Federal prosecutors wanted Michael Scanlon to get a two-year sentence, which would have been less than the maximum available to U.S. District Judge Ellen Segal Huvelle. But she shaved some of the time off their recommendation because of Scanlon's guilty plea and cooperation with the government in breaking open the far-reaching criminal conspiracy.
"I'm very deeply sorry," Scanlon told Huvelle before the sentencing. "I'm very deeply remorseful."
Prosecutors give Scanlon credit for being the first person on the inside to cooperate with the investigation. "His cooperation was critical in cracking open the entire criminal conspiracy," prosecutors said in a sentencing report to the judge.
Scanlon admitted in a guilty plea in November 2005 that he and Abramoff defrauded Indian tribes that hired them to help promote their casino interests in Washington. Abramoff convinced his tribal lobbying clients to pay inflated fees for Scanlon's public relations services, and then Scanlon secretly kicked back half the profits to Abramoff.
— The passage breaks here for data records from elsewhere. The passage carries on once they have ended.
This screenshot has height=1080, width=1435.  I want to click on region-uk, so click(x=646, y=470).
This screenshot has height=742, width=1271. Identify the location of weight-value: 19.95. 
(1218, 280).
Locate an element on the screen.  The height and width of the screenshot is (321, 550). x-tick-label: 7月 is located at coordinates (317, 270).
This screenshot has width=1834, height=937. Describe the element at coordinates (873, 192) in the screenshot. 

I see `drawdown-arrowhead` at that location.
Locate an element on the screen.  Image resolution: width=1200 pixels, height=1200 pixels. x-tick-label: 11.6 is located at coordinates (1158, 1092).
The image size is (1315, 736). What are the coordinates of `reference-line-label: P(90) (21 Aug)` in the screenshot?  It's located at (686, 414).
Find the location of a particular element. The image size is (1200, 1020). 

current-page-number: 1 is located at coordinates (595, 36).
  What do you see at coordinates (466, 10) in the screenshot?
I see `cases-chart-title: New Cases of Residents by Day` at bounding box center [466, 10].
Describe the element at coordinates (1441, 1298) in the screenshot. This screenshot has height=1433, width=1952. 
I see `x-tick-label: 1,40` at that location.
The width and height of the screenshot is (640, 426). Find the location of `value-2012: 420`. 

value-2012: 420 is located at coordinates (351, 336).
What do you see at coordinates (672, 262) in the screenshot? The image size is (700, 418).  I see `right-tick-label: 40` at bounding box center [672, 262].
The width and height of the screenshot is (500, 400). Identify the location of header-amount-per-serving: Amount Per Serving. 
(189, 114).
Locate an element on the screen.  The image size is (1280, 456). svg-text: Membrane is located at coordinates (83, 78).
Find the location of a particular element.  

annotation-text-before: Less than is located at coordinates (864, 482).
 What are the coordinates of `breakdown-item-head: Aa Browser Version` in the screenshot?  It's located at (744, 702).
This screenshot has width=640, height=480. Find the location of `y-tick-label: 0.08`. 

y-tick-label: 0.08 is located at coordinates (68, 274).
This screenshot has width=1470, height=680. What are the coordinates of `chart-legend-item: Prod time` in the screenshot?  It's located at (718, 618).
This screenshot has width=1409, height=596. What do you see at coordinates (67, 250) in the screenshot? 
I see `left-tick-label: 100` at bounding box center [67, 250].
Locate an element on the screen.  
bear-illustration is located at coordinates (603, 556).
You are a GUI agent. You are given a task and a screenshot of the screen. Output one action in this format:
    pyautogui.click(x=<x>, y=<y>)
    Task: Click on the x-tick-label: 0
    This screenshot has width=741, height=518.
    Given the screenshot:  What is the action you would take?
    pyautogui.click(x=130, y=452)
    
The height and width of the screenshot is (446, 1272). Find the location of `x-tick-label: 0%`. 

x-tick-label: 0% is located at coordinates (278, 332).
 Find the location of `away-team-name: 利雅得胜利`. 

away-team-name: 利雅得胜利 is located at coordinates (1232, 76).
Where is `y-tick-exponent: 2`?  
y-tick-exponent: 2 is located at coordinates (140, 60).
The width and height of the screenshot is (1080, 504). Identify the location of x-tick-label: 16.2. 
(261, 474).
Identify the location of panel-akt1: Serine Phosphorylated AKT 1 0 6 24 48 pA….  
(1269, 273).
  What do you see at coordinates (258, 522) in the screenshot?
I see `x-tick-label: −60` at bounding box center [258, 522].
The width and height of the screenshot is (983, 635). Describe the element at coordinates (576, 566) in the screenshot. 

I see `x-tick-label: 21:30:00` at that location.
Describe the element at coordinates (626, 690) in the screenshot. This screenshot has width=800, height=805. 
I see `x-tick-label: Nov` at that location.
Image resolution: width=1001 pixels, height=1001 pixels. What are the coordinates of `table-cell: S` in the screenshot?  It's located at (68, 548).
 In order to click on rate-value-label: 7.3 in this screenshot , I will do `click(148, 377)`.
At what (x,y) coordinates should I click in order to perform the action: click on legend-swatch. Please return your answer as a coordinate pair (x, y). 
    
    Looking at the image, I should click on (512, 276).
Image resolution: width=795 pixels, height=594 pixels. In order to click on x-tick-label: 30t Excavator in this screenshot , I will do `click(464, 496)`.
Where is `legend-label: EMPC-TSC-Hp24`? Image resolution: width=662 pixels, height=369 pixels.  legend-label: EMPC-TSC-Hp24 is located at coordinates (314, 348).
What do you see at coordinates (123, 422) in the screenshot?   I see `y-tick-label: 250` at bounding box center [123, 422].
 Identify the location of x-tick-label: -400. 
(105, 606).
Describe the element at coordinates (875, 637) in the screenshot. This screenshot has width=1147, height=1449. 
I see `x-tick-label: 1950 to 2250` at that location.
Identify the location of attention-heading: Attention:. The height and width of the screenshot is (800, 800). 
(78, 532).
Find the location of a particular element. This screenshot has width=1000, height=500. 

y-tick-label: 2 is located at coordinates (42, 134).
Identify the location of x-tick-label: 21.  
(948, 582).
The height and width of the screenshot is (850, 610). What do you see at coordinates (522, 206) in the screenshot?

Six tribes paid the pair more than $80 million between 2001 and 2004, and Scanlon was ordered to refund the tribes $20 million as part of his plea deal. Huvelle also ordered him to serve 36 months on supervised release and to do 300 hours of community service.
Scanlon's lawyers had asked for supervised release or house arrest but Huvelle turned them down. She asked Scanlon for his plans after he gets out of prison.
"I'm in such a dark place I don't have any detailed plans," Scanlon said. "I don't know where I'm going or what I'm doing."
Scanlon's sentencing had been delayed while he cooperated with prosecutors from the Justice Department's Criminal Division pursuing prosecutions of congressional aides, Bush administration officials and other lobbyists accused of trading gifts for favors. Twenty-one people have been convicted in the scandal, including lobbyists and public officials like former Rep. Bob Ney, in connection with the activities of Abramoff and his associates.
Scanlon also testified against former House Majority Leader Tom DeLay of Texas, who has been convicted in a scheme to illegally funnel corporate money to Texas candidates in 2002. Delay was sentenced to three years in prison.
Abramoff pleaded guilty to mail fraud, conspiracy and tax evasion in 2006 and cooperated with the probe of lesser figures. Last June, he was released from prison to a halfway house and then home confinement. He worked on marketing for a Baltimore pizzeria until his term under supervision ended in December.